• _PROBLEM STATEMENT_:
How do the lines below between the ones holding "エリアから探す (23, 2311)" and "土日OK (100, 188)", inclusive, read? Give them again exactly, with no other lines.

• _STORED DATA_:
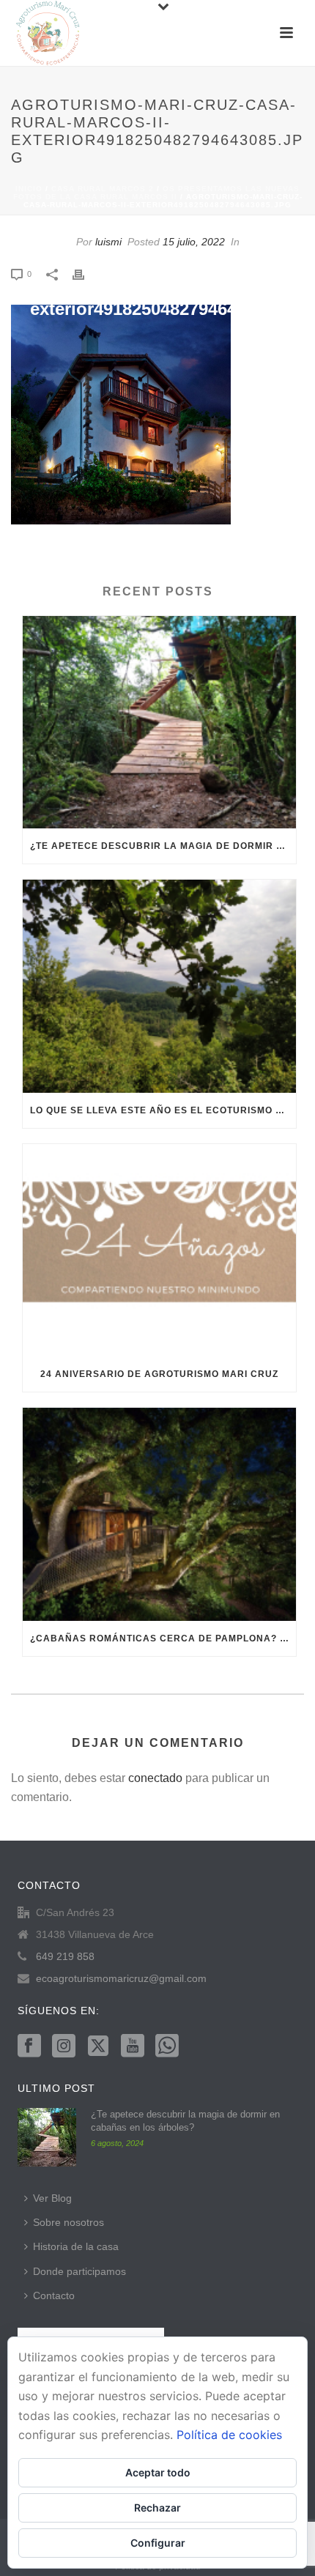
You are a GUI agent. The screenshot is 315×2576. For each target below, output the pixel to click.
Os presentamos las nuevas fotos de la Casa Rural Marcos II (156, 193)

---

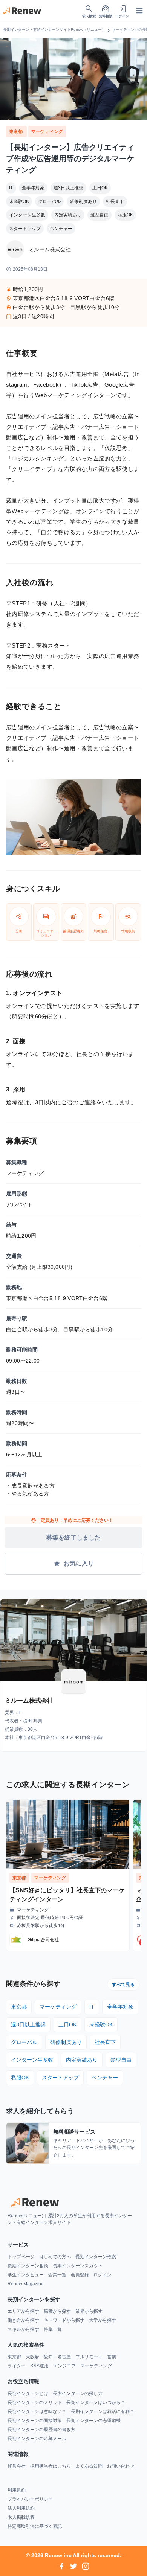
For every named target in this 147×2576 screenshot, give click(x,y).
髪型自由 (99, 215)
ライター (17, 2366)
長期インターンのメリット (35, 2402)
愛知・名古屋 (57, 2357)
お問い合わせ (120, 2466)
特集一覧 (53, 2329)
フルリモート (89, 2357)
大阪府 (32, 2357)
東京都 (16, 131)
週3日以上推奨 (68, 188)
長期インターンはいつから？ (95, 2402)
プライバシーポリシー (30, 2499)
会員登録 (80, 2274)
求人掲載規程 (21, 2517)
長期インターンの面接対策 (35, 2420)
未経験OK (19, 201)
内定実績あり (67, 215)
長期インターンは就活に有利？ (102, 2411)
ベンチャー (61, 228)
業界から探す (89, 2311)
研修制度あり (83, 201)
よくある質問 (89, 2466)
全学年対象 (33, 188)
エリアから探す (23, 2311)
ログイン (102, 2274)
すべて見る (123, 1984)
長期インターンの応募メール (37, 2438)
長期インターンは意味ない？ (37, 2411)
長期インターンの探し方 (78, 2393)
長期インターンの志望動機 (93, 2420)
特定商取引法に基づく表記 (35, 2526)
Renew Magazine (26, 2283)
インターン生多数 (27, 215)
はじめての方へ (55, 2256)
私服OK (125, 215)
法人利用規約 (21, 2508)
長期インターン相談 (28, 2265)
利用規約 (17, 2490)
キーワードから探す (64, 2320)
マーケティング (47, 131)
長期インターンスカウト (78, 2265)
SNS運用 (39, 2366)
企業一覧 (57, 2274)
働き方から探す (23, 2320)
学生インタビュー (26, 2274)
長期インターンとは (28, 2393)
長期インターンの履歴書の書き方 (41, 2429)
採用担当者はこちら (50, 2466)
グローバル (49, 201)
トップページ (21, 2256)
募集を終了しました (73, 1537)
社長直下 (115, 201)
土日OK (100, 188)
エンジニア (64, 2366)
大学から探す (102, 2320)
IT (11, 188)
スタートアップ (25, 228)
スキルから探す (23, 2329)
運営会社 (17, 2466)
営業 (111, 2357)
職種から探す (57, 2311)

---

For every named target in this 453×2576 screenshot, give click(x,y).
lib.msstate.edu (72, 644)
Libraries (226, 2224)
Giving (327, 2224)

• _TASK SOLUTION_:
エリアから探す (23, 2311)
ログイン (102, 2274)
すべて見る (123, 1984)
長期インターンの応募メール (37, 2438)
長期インターンは意味ない？ (37, 2411)
長期インターンの探し方 (78, 2393)
長期インターンの志望動機 (93, 2420)
特定商取引法に基づく表記 (35, 2526)
Renew Magazine (26, 2283)
インターン生多数 (27, 215)
はじめての方へ (55, 2256)
私服OK (125, 215)
法人利用規約 (21, 2508)
長期インターン相談 (28, 2265)
利用規約 (17, 2490)
キーワードから探す (64, 2320)
マーケティング (47, 131)
長期インターンスカウト (78, 2265)
SNS運用 (39, 2366)
企業一覧 (57, 2274)
働き方から探す (23, 2320)
学生インタビュー (26, 2274)
長期インターンとは (28, 2393)
長期インターンの履歴書の書き方 (41, 2429)
採用担当者はこちら (50, 2466)
グローバル (49, 201)
トップページ (21, 2256)
募集を終了しました (73, 1537)
社長直下 (115, 201)
土日OK (100, 188)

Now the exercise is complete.